La trama melodrammatica scorre via, intensa e romantica, come la storia contrastata tra Nino e Maria che Mogol ha risolto in maniera diversa rispetto all’opera di Verga. «Nel secondo atto c’è una preghiera struggente che Maria dedica al Signore al quale si rivolge dicendo: “Io ti ho sempre amato ma non ti avevo mai visto, perciò quando questo bellissimo giovane mi ha sorriso e mi ha abbracciata pensavo fossi tu Signore. Rispetto a Verga, per il quale l’amore tra Nino e Maria si consuma generando scandalo, io ho voluto che la bella Maria rimanesse pura e la storia d’amore con Nino si sciogliesse in un semplice, tenero, innocente abbraccio». Innocenti evasioni di un testo profondamente attuale («c’è tutto dentro, dall’amore terreno in ogni sua declinazione, a quello per il divino»), in cui Verga non viene assolutamente manomesso. Anzi, le liriche di Mogol che si fondono alla perfezione con la musica di Gianni Bella, rendono omaggio al capolavoro verista e rinfrescano un genere che respira aria nuova. «Io mi auguro che il melodramma torni di moda e che possa dialogare con tutti, specie con i giovani. La Capinera è pronta a volare nel mondo e le ali gliele hanno messe da tempo i giudizi estremamente lusinghieri di Roberto Grossi, ex direttore di Santa Cecilia e ora sovrintendente del Teatro Bellini di Catania, e dei maestri Gustav Kuhn e Luciano Pavarotti che l’ascoltò prima di morire».

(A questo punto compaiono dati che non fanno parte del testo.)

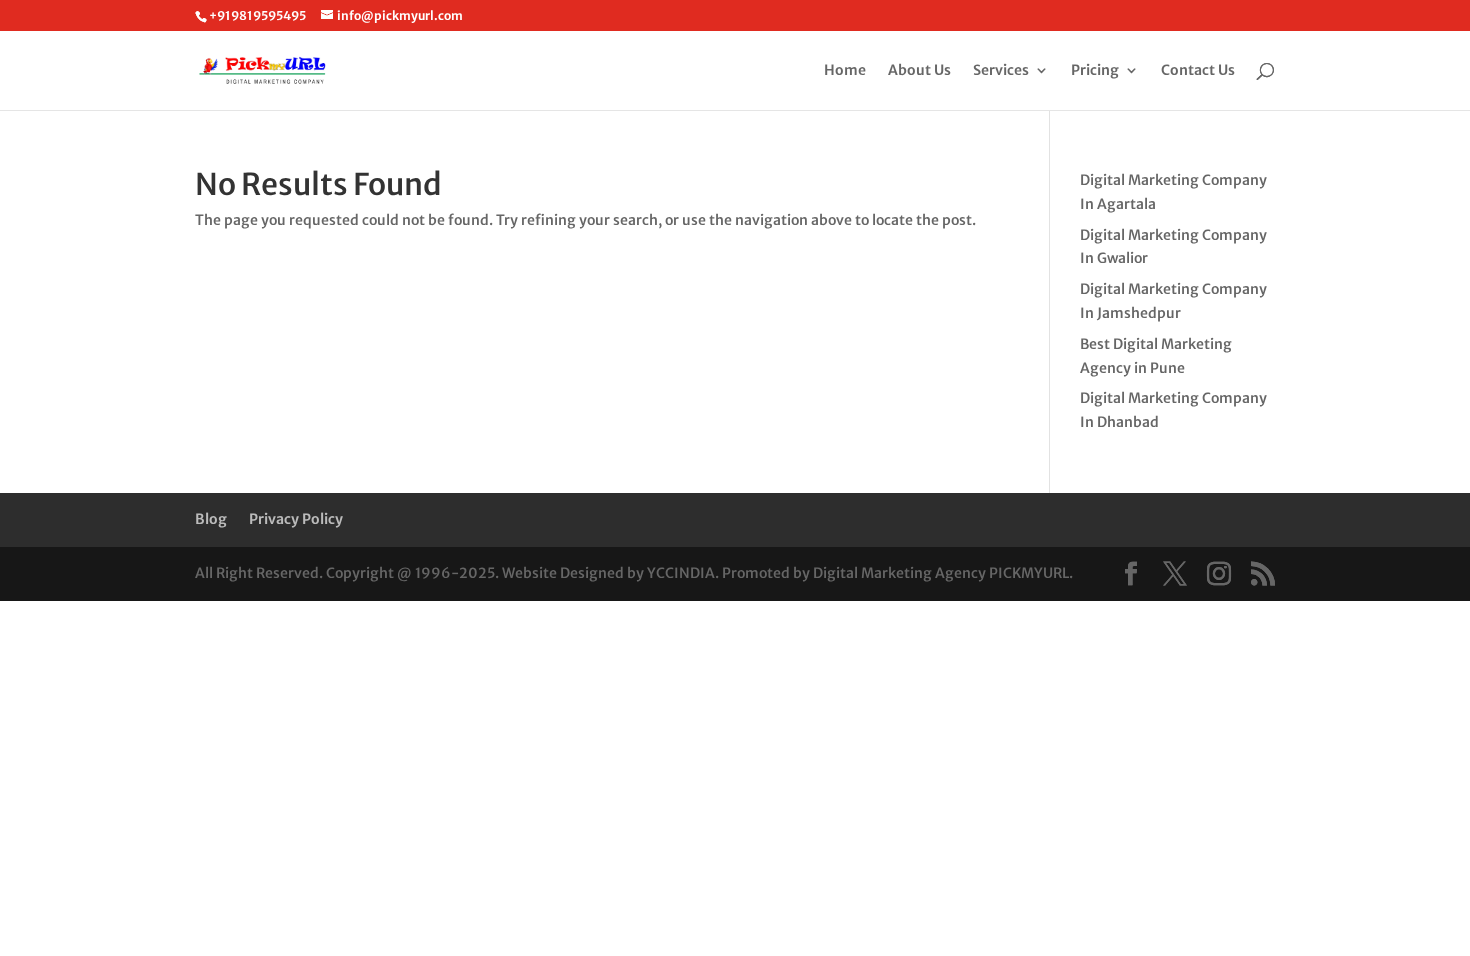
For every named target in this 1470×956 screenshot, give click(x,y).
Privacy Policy (296, 519)
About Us (919, 71)
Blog (211, 519)
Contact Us (1198, 71)
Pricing (1095, 71)
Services (1001, 71)
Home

Annuisce e sorride felice Gianni Bella al nome del grande Pavarotti, stimatissimo da Mogol, che però non lo inserisce nella sua ristrettissima e personale “hall fame” dei geni. «Nella mia lunga vita artistica, cominciata nel 1961, ho avuto la fortuna di conoscere due geni, una è la pittrice, la più irregolare delle artiste in circolazione, Grazia Cucco (ha dipinto il magnifico murales di 12 metri nel Cet e la Madonna del Rosario - ritratto di Daniela e ora realizzerà il manifesto de La Capinera). L’altro è seduto lì - indica Gianni Bella che ringrazia commosso - . Quest’uomo ha la musica dentro da sempre.. Gianni mi ha raccontato che da bambino alla domenica andava nella cattedrale di Catania, sì per pregare Dio ma soprattutto per osservare i chitarristi… E quelli, pare che vedendo i suoi occhietti attenti e interessati a carpire i segreti degli accordi gli voltassero le spalle e nascondessero i movimenti delle dita – Gianni ride di gusto con Mogol – . Ma non è servito a niente, non sapevano che lui era nato con la musica già dentro». Stesso discorso vale per Mogol: la sua poesia è innata. E questa vena poetica prestata al pop, da sempre gli fa scrivere liriche profonde, come quelle per la bella Maria de La Capinera alla quale “l’amore ruscella nel cuore”. «Senti che bella Gianni, “ruscella”... quante cose nuove abbiamo inventato io e te».